* Future work
This patch is an RFC, so the current implementation is conservative. It
can potentially be extended to support more lane-wise operations and
more loop patterns such as reductions.
This patch is bootstrapped and regression-tested on x86_64-linux-gnu,
arm-linux-gnueabihf and aarch64-linux-gnu. Additional test cases will
be added later in a formal patch if this overall direction is agreed.
Comments and suggestions on this would be appreciated.
gcc/ChangeLog:
* tree-vect-slp.cc (_slp_tree::_slp_tree): Initialize
skip_rev_perm to false.
(vect_print_slp_tree): Dump skip_rev_perm flag.
(vect_count_slp_node_refs): New function to count SLP node
references across SLP instances.
(vect_can_skip_reverse_perm_p): New function to check whether
reverse permutations in each SLP instance can be skipped.
(vect_mark_skip_reverse_perm): New function to mark the nodes
whose reverse permutations can be skipped.
(vect_optimize_slp): Apply reverse permutation elimination.
* tree-vect-stmts.cc (vect_simple_negative_step_p): New function
to check negative-step contiguous DRs.
(vect_lanewise_code_p): New function to check lane-wise code.
(vectorizable_store): Skip generating reverse permutations when
skip_rev_perm is set.
(vectorizable_load): Likewise.
* tree-vectorizer.h (struct _slp_tree): Add skip_rev_perm field.
(SLP_TREE_SKIP_REV_PERM): New macro.
(vect_simple_negative_step_p): Declare.
(vect_lanewise_code_p): Declare.
---
gcc/tree-vect-slp.cc | 118 +++++++++++++++++++++++++++++++++++++++++
gcc/tree-vect-stmts.cc | 64 +++++++++++++++++++++-
gcc/tree-vectorizer.h | 6 +++
3 files changed, 186 insertions(+), 2 deletions(-)

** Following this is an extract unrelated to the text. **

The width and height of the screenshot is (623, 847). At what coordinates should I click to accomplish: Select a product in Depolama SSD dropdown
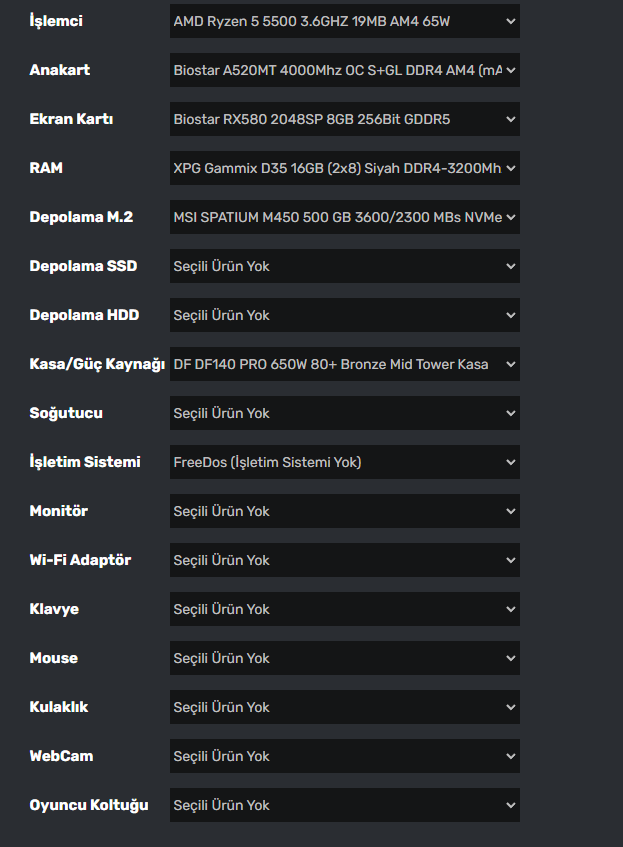[x=344, y=266]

diff --git a/gcc/tree-vect-slp.cc b/gcc/tree-vect-slp.cc
index c932e8d5cba..fd87b83f516 100644
--- a/gcc/tree-vect-slp.cc
+++ b/gcc/tree-vect-slp.cc
@@ -119,6 +119,7 @@ _slp_tree::_slp_tree ()

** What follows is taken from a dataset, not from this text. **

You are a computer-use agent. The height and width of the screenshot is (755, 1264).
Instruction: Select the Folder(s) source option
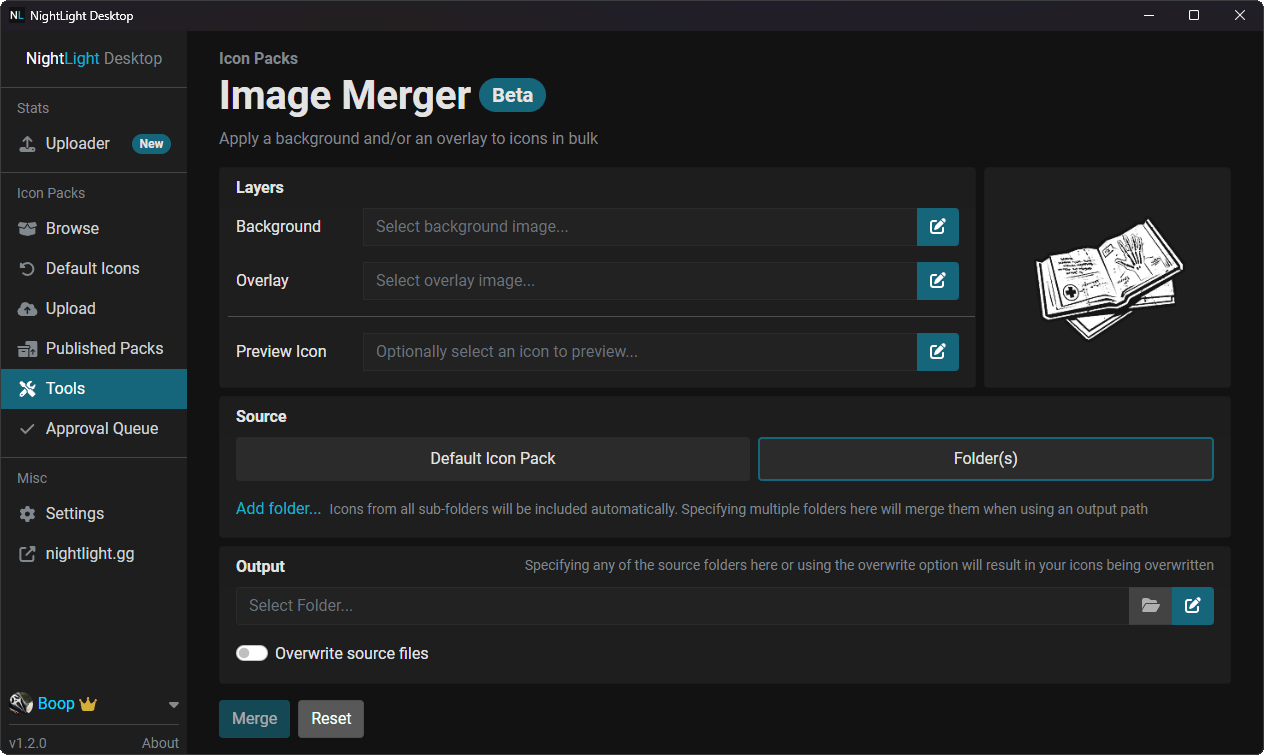coord(985,458)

SLP_TREE_LOAD_PERMUTATION (this) = vNULL;
SLP_TREE_LANE_PERMUTATION (this) = vNULL;
SLP_TREE_DEF_TYPE (this) = vect_uninitialized_def;
+ SLP_TREE_SKIP_REV_PERM (this) = false;
SLP_TREE_CODE (this) = ERROR_MARK;
SLP_TREE_GS_SCALE (this) = 0;
SLP_TREE_GS_BASE (this) = NULL_TREE;
@@ -3320,6 +3321,8 @@ vect_print_slp_tree (dump_flags_t dump_kind,
dump_location_t loc,
dump_printf (dump_kind, " }%s\n",
node->ldst_lanes ? " (load-lanes)" : "");
}
+ if (SLP_TREE_SKIP_REV_PERM (node))
+ dump_printf_loc (metadata, user_loc, "\treverse permutation skipped\n");
if (SLP_TREE_CHILDREN (node).is_empty ())
return;
dump_printf_loc (metadata, user_loc, "\tchildren");
@@ -8310,6 +8313,115 @@ vect_cse_slp_nodes (scalar_stmts_to_slp_tree_map_t
*bst_map, slp_tree& node)
*bst_map->get (SLP_TREE_SCALAR_STMTS (node)) = node;
}
+/* Traverse the SLP tree rooted at NODE and increment the reference count of
+ each node in REFCNTS. When called once per SLP instance, REFCNTS records
+ how many distinct instances reference each node. VISITED ensures nodes are
+ counted at most once per instance. */
+
+static void
+vect_count_slp_node_refs (slp_tree node, hash_set<slp_tree> &visited,
+ hash_map<slp_tree, unsigned> &refcnts)
+{
+ if (!node || visited.add (node))
+ return;
+
+ unsigned *cntp = refcnts.get (node);
+ refcnts.put (node, cntp ? (*cntp + 1) : 1);
+
+ for (slp_tree child : SLP_TREE_CHILDREN (node))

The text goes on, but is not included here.